Thriving in The Face of Change
Summer came, and the earth still spins on its axis. At least some things are unaffected by current events. But weirdness and difficulty persist. Our nerves are ragged, our hearts hurt, our issues are flaring and we’re fed up. Something I saw on Facebook last month summed it up: ‘Dear July: I don’t want any trouble from you. Just come in, sit down, don’t touch anything and keep your mouth shut.’
But summer, the most yang of the seasons, doesn’t work like that. We plug into all that daylight and wild profusion of life around us and want to blow off some steam. Yet the usual release valves are shut. No dancing all night at a wedding, no bursting with pride at a graduation, no grabbing the best spot on the sidewalk to see the parade. We’ll have to howl at the moon next year.

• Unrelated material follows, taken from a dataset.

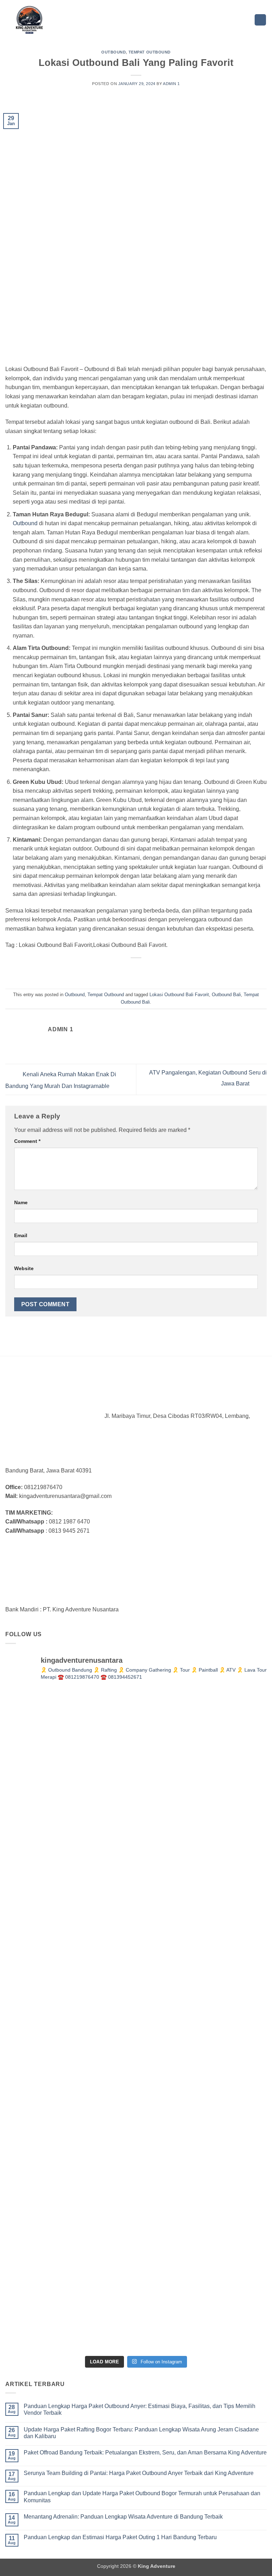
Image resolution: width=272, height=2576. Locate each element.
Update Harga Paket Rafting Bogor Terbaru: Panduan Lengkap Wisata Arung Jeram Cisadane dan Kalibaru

So what do we do instead? Well, we could use a good detox. We’ve been on a steady diet of fear and restriction for too long. This is a chance to disconnect and take a break, and re-establish a sense of safety and security.

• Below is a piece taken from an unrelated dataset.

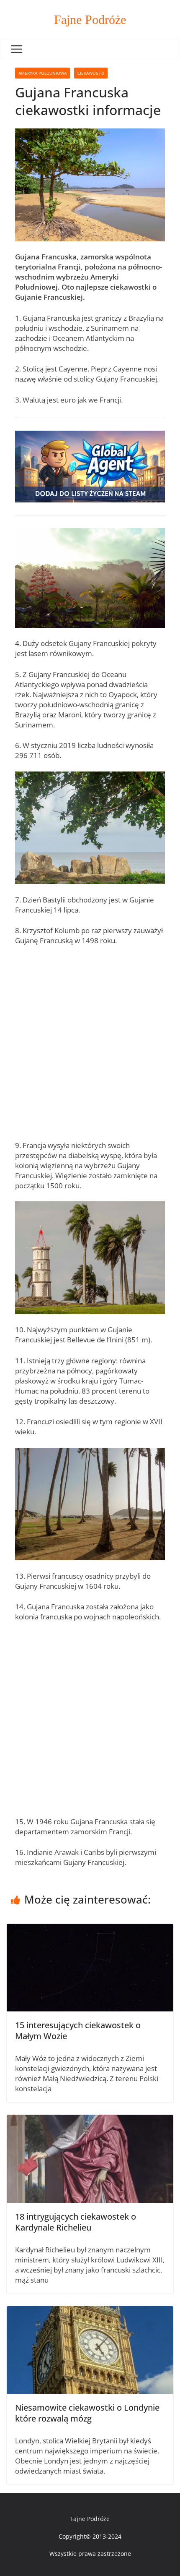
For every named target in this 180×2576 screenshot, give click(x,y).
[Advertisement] (90, 1047)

We can start by giving our minds a good washing, a deep soak in loving awareness. Buddhism talks about the wholesome mind, which is our natural capacity for friendliness and compassion towards ourselves and others. It may feel distant now, because it can be drowned out by too much cortisol in our systems, but all we have to do is want it and it’s right there, no ruby slippers required.
This simple summoning enlarges and illuminates the nesting area that is our heart center. We transfer to a silent, warm environment that simply supports us and allows us to rest. Slowly we unwind, and our nervous system rewires. We regain our full height as the load of worry drops from our backs and a sense of our natural dignity returns.
From the outside this may look like we’re rocking ourselves like babies in the backyard hammock, or sprawled on a blanket at the beach, breathing in the ozone sea air. Those around us will know instinctively that healing is taking place and may seek it for themselves.
The yang quality of summer is strong but it need not be harsh. If we don’t try to tame it, it will offer, on its own terms, what we need. And as we learn to work with its offerings, we are given powerful tools for whatever comes next.